Vietnam aims for 454 billion USD export revenue amidst global headwinds
At SOWATCO port in Thu Duc city. (Photo: VNA)

Hanoi – Vietnam has set an ambitious export target of 454 billion USD for 2025, a 12 per cent year-on-year increase, despite recent signs of deceleration in exports due to global economic pressures.

Many experts believe that achieving this goal will require decisive actions from regulatory bodies and extraordinary efforts from businesses to overcome obstacles.

According to data from the Ministries of Finance and Industry and Trade, Vietnam exported 65.2 billion USD worth of products in January-February, a 9.9 per cent increase compared to the same period last year. Meanwhile, imports totaled 62.9 billion USD, rising 16 per cent, resulting in a trade surplus of 235 million USD.

Nguyen Anh Son, Director General of the Ministry of Industry and Trade (MoIT)’s Agency of Foreign Trade, identified key challenges to Vietnam’s exports, including its dependence on major markets like the US, the EU, and China. This reliance increases risks for businesses and makes the country vulnerable to global economic and political fluctuations.

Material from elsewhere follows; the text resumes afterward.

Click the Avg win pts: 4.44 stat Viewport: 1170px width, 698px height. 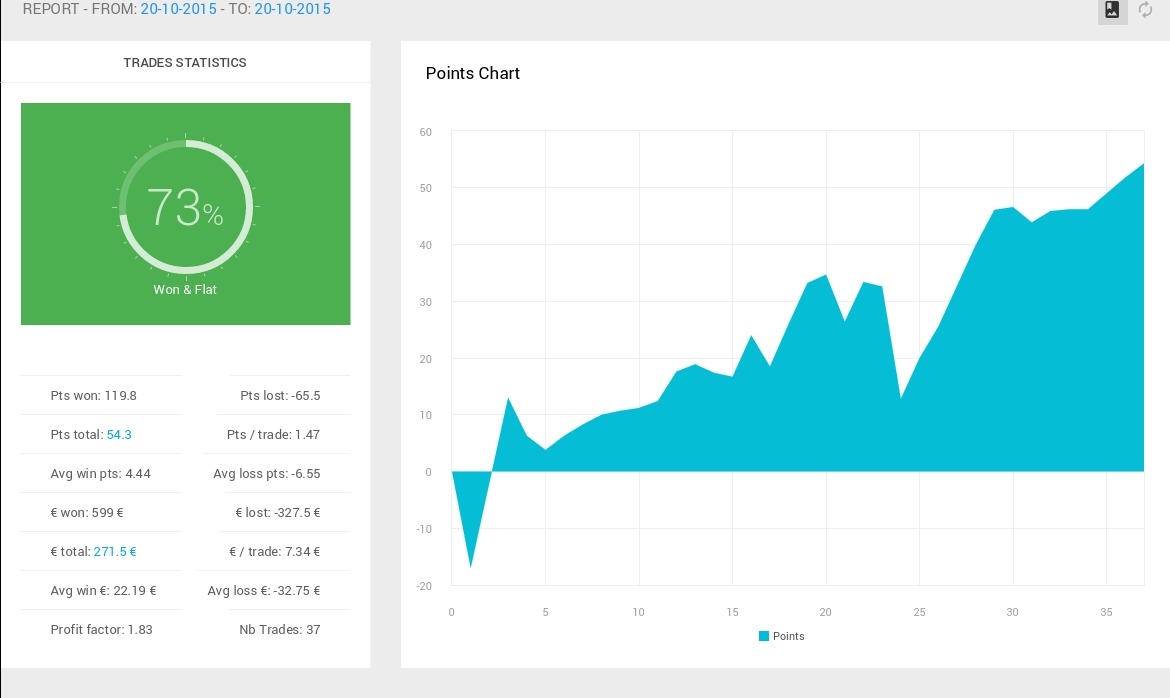point(100,474)
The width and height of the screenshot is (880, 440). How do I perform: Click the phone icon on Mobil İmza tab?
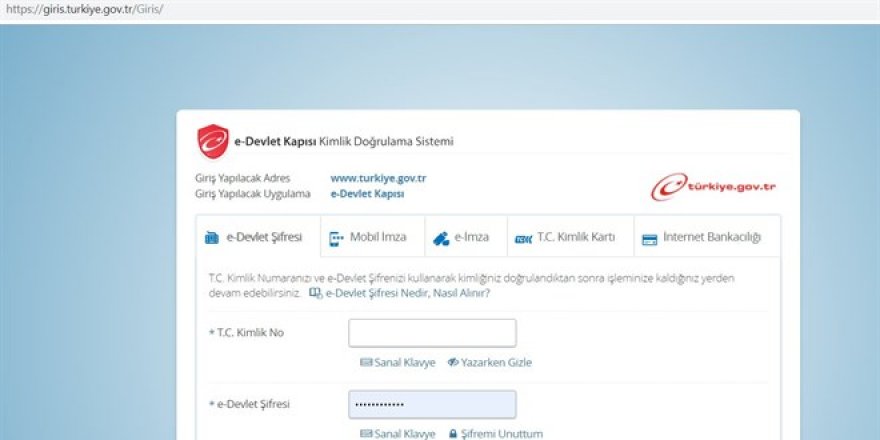[336, 238]
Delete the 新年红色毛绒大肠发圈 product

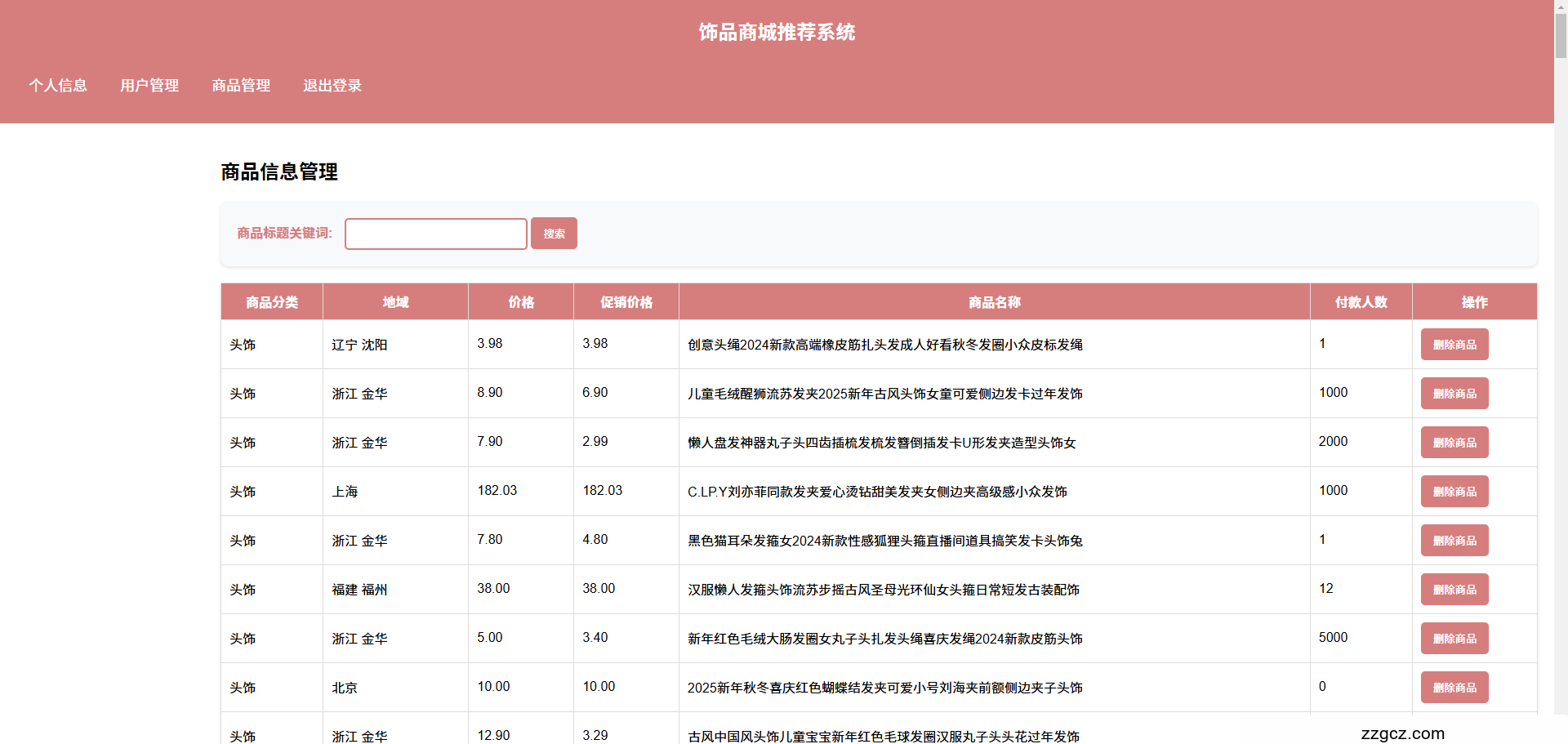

Additionally, Vietnamese exports still fall short of international standards, making them less competitive as consumers increasingly demand quality and sustainability. Son also pointed out infrastructure constraints, particularly the discordant investment in seaports and transport systems, which result in high shipping costs and extended delivery times.

According to Son, insufficient market intelligence has left many companies struggling with production planning. Moreover, trade tensions between Vietnam’s largest trading partners could present both opportunities and challenges for exporters.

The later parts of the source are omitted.